Foraging ants as liquid brains: Movement heterogeneity shapes collective efficiency.

Abstract

Liquid brains conceptualize living systems that operate without central control, where collective outcomes emerge from local and dynamic interactions. This concept extends beyond ants and other social insects to include immune systems, slime molds, and microbiomes.
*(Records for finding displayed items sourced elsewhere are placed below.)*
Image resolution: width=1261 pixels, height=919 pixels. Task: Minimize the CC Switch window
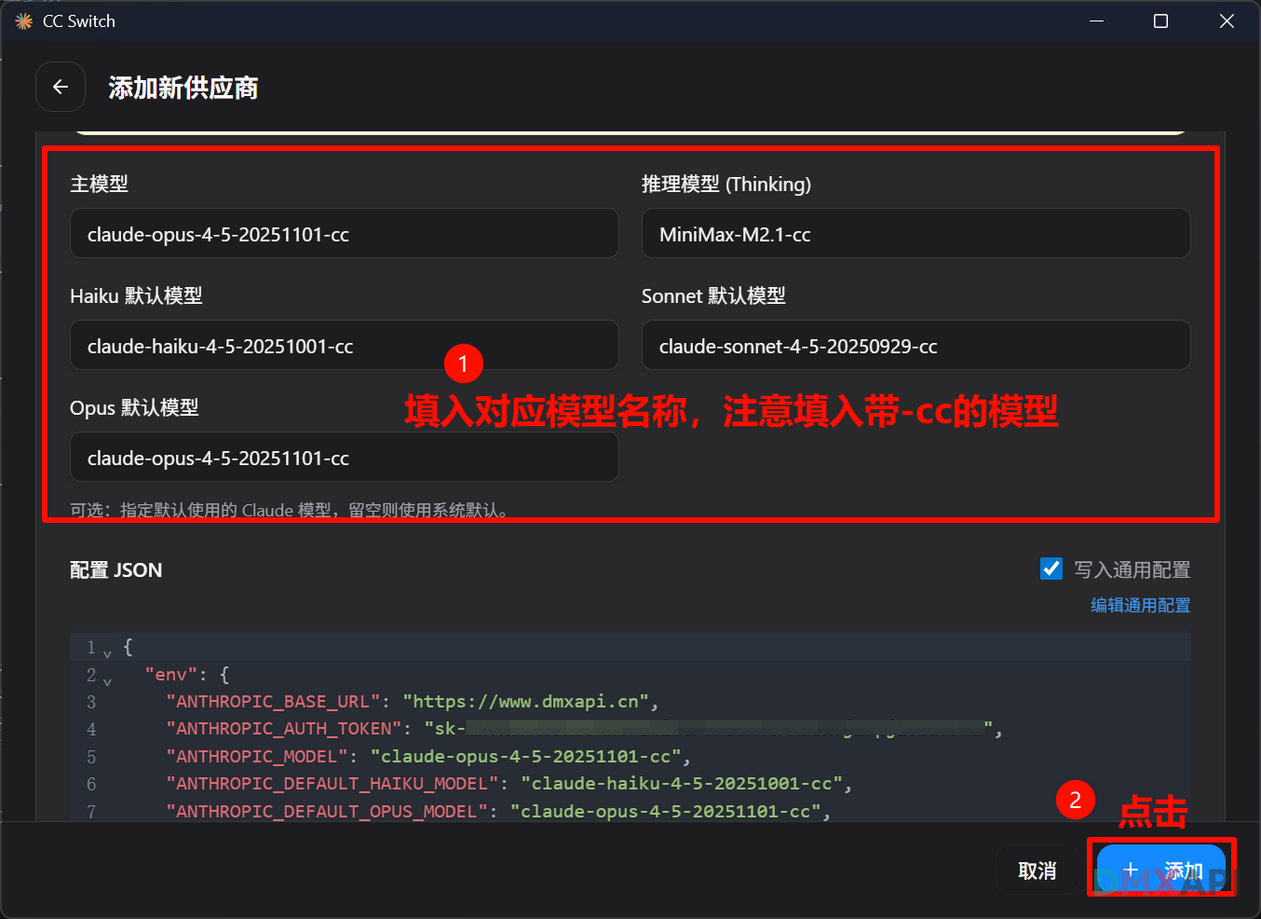(1096, 21)
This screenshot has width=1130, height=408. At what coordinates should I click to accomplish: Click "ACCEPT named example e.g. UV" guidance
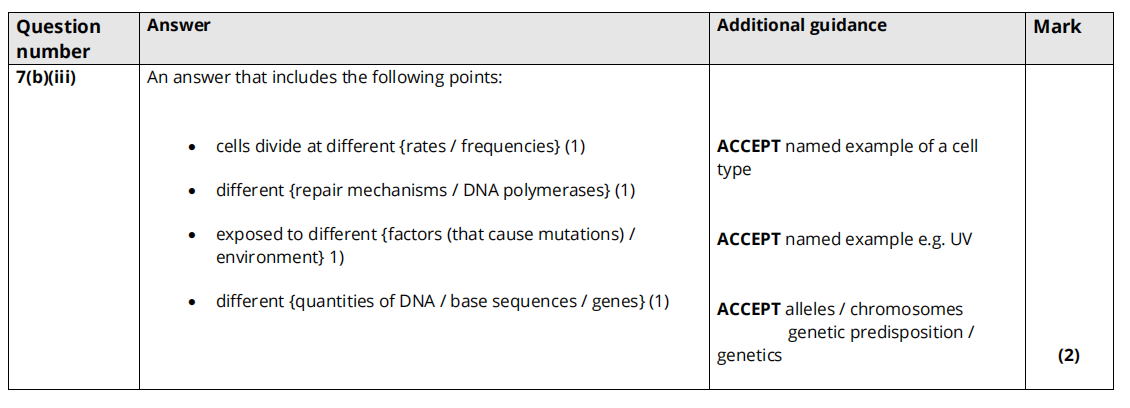(844, 240)
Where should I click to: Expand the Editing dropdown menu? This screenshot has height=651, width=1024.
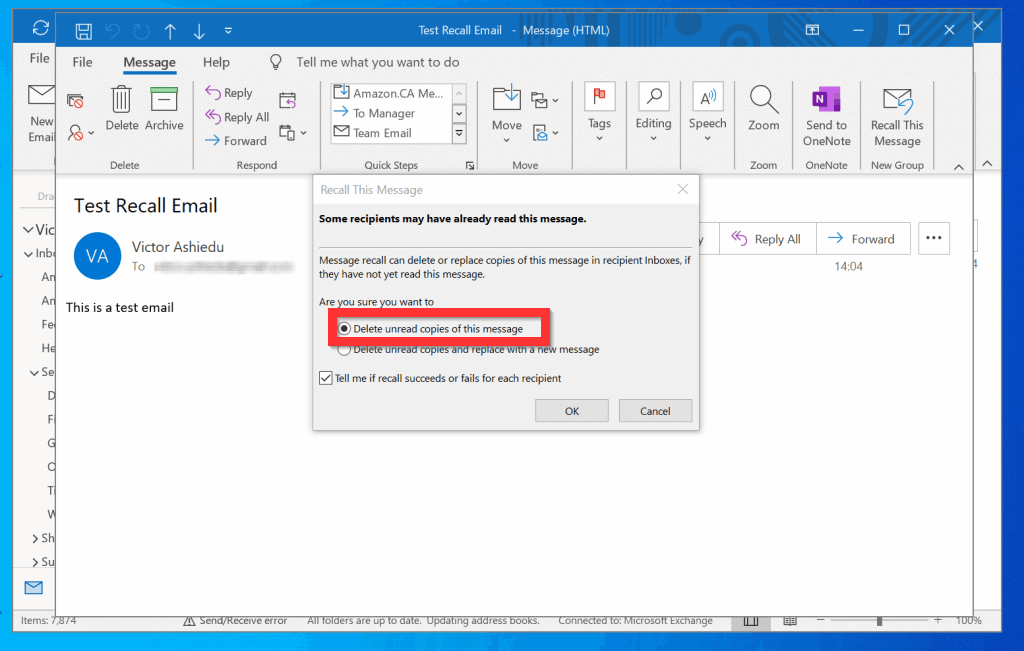pos(653,139)
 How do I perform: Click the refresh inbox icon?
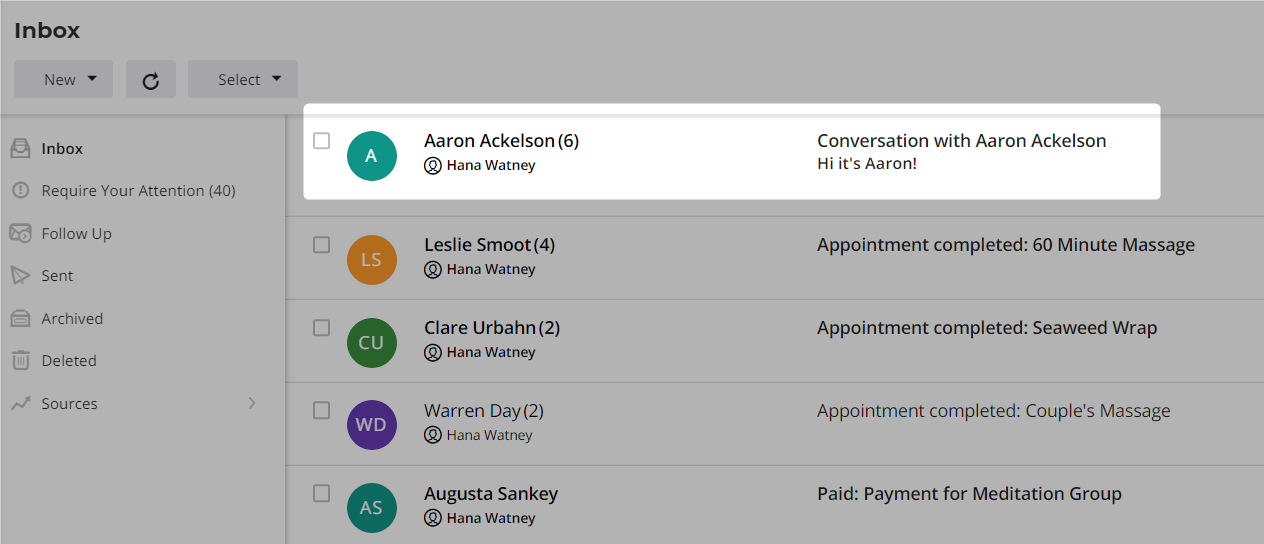point(151,80)
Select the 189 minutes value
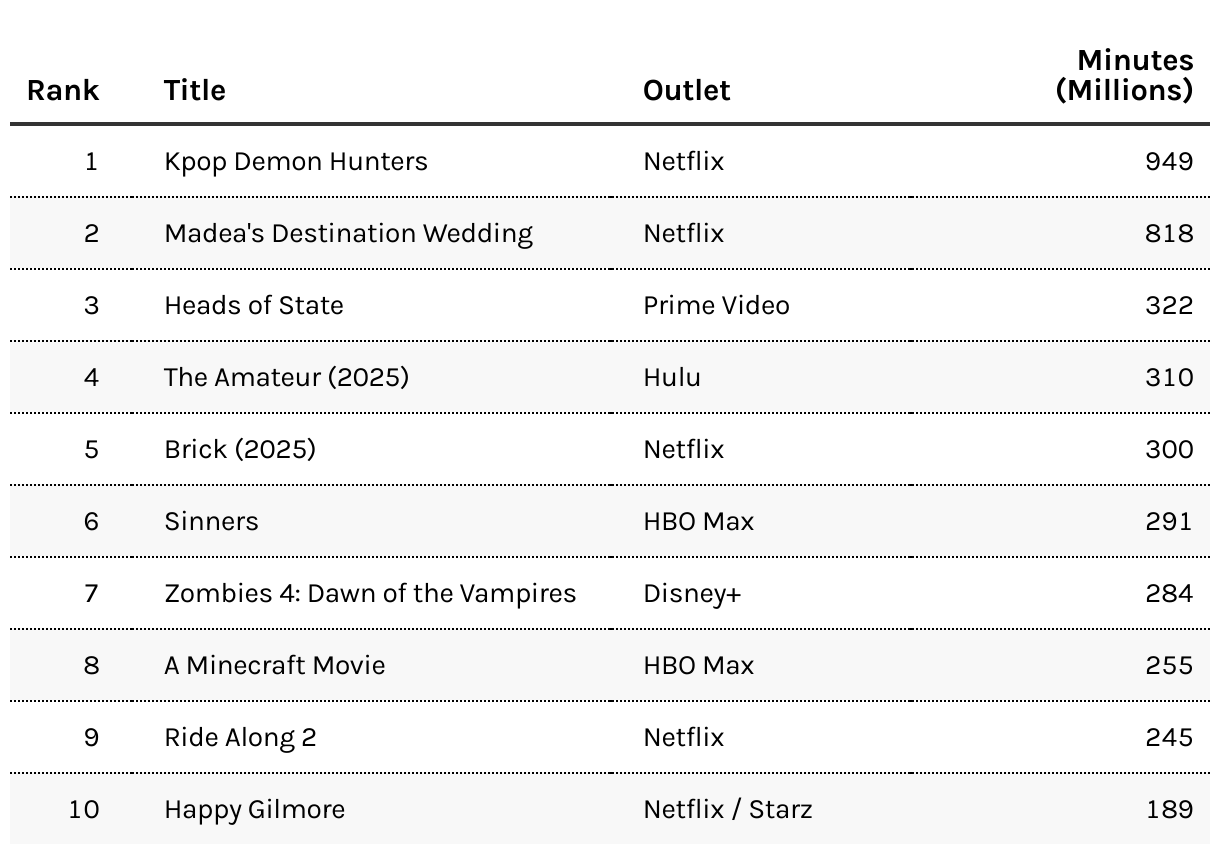The image size is (1220, 854). 1170,809
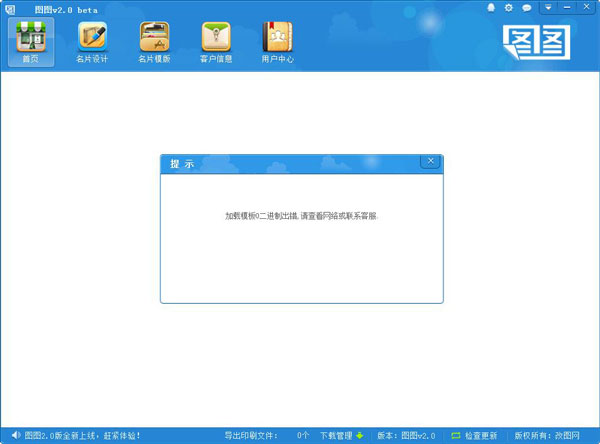Open the 首页 home icon

click(x=30, y=42)
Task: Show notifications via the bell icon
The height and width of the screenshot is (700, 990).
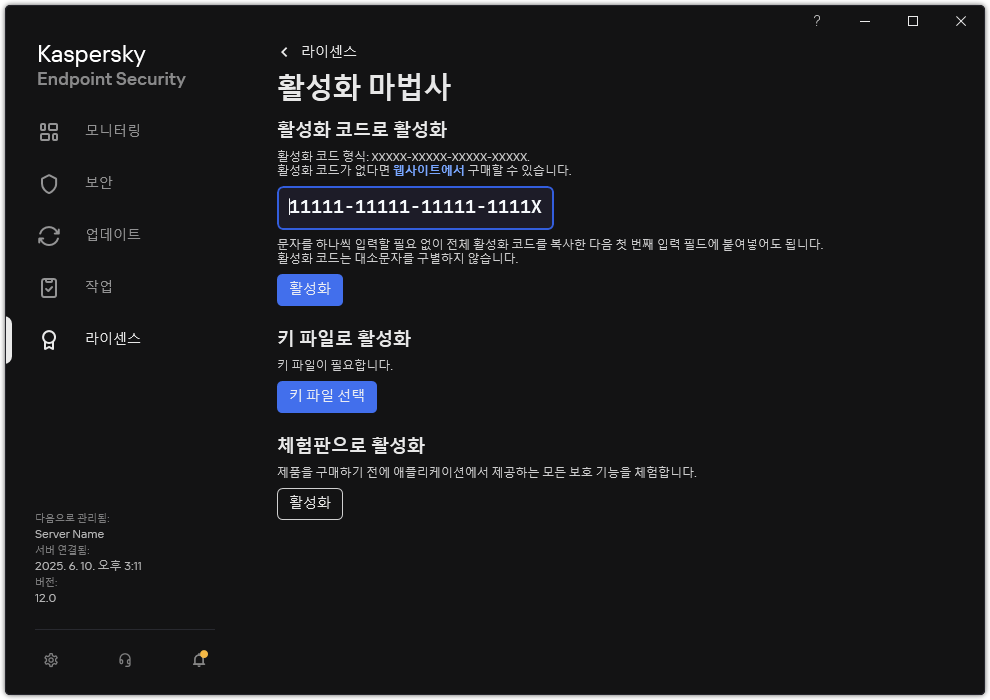Action: 198,660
In such systems, connectivity scales with population density, facilitating more efficient information transfer as group size increases. However, in sparse conditions, where fewer individuals interact, movement likely plays a crucial role in shaping connectivity, ensuring optimal collective efficiency. We tested this hypothesis during the foraging process of Aphaenogaster senilis, an ant species that does not primarily rely on chemical communication. We empirically measured ant movement behavior and characterized their foraging dynamics across large spatiotemporal scales, closely reflecting the species' natural ecology. Integrating observed movement heterogeneity into a neuronal-like model, we quantitatively replicated ants foraging efficiency and spatiotemporal dynamics. Our results reveal that a simple feedback mechanism, mediated by local interactions, governs the foraging patterns of A. senilis. Such feedback is modulated by adjusting the proportion of two coexisting movement behaviors: recruits, which facilitated information transfer and food exploitation by aggregating closely to the nest and the food patches, and scouts, which could bypass this feedback and discover alternative food sources. Therefore, distinct movement patterns contributed differently to optimizing each phase of the foraging process, proving an adaptive mechanism to balance exploration and exploitation. Our findings underscore how incorporating specific biologically grounded insights into complex systems frameworks, enhances our understanding of the mechanisms underlying collective intelligence in biological systems.